Why is this helpful cartographically? In the maps below we can see that NYC and Boston both have A LOT of schools. But when we scale those circles based on mean student population of the clusters we realize that the average school size in NYC and Boston is quite small. And the largest state schools (places like Penn State) suddenly dominate the map. Look for these options under the Fields section of both clustering and binning.
Control the Look of Clusters (finally!)
You can now style the look of your clusters, just like we can style the look of any point feature. Don’t want circles? Or want to use different colors? Or want to distinguish the clusters from the single observations? It’s all possible now.

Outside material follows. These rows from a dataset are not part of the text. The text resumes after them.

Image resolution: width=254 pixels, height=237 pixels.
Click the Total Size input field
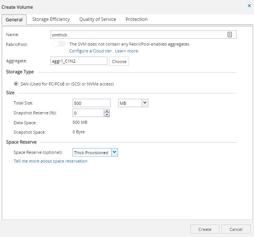point(91,103)
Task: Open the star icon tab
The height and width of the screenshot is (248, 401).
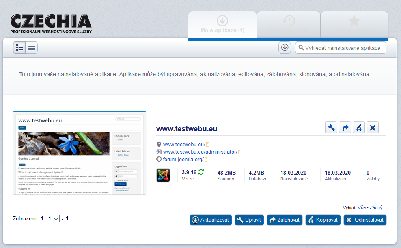Action: tap(354, 25)
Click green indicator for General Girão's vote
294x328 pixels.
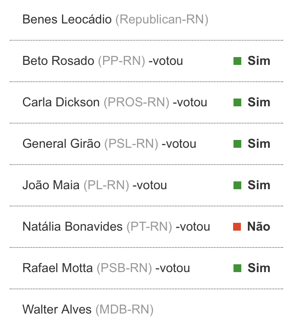pyautogui.click(x=237, y=144)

Of course the defaults still work great, so if you’re in a hurry don’t feel like you have to customize your symbology, but it’s good to know that’s possible now.

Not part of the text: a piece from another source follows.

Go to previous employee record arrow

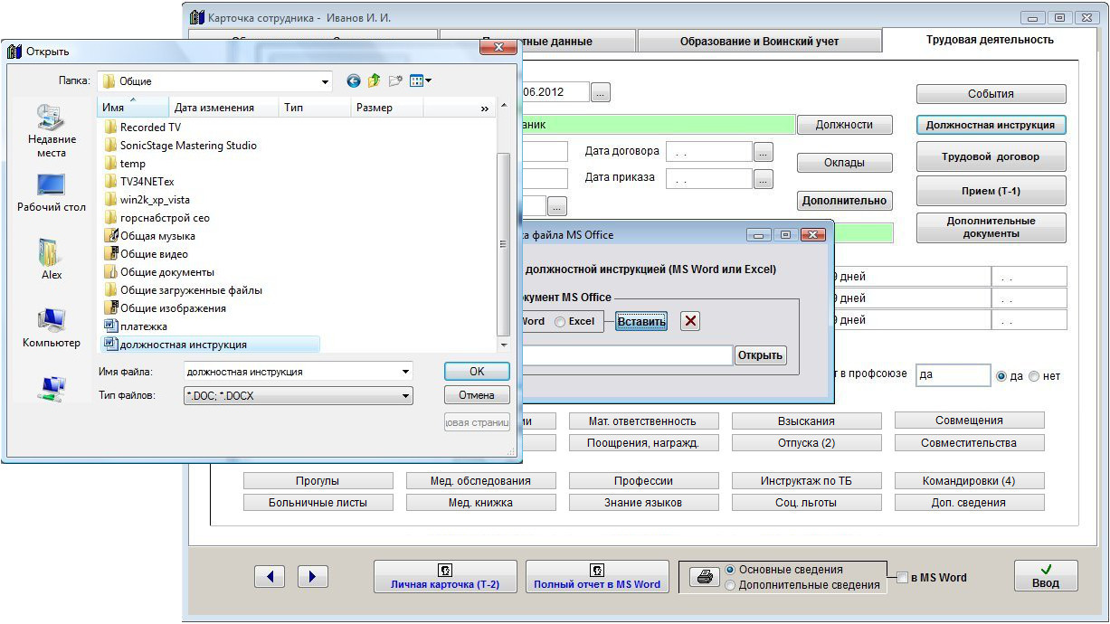pyautogui.click(x=270, y=576)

In this map I wanted to differentiate clusters of schools from individual schools that are not part of a cluster. Since the map contained both, and size is driven by student population, you couldn’t assume “small circles are single schools”. Now diamonds are the clusters, and orange circles are single schools not part of any cluster. Look for this under the Override cluster symbol toggle at the top of the Clustering panel.
We haven’t specified a hard limit for the number of points that can work with these on-the-fly aggregation methods since it depends on both the device and the network speed. Network speed is important since this is all happening client-side and, thus, the data needs to be downloaded before the bins or clusters can be generated. Experiment with the data you have but I’ve seen datasets with over 250k points work well. If you have tens or hundreds of millions of point features in your layers, stay tuned; we have some exciting next-gen high performance capabilities coming next year.

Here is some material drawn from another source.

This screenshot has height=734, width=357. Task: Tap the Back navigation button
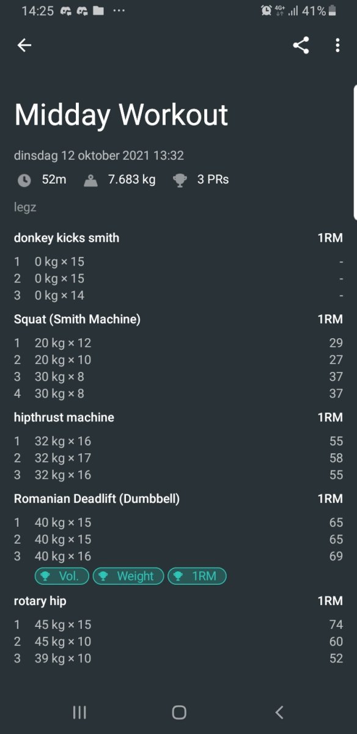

Binning and clustering complement each other. Bins are regularly sized and visible on the map so you know where its membership comes from. Clusters allow us in one click to easily take far too many points and make them easy to understand proportional symbols, that can now be scaled not just by count. Controlling the area of influence of a cluster (i.e., how large an area it’ll look at to include membership) is a key part of dialing-in your map, so be sure to experiment with that slider. Lastly, the new styling options available to both binning and clustering mean this blog post has barely touched on what’s possible visually. Have fun with blending, symbology, adding second varaibles into the mix, and create something beautiful and informative.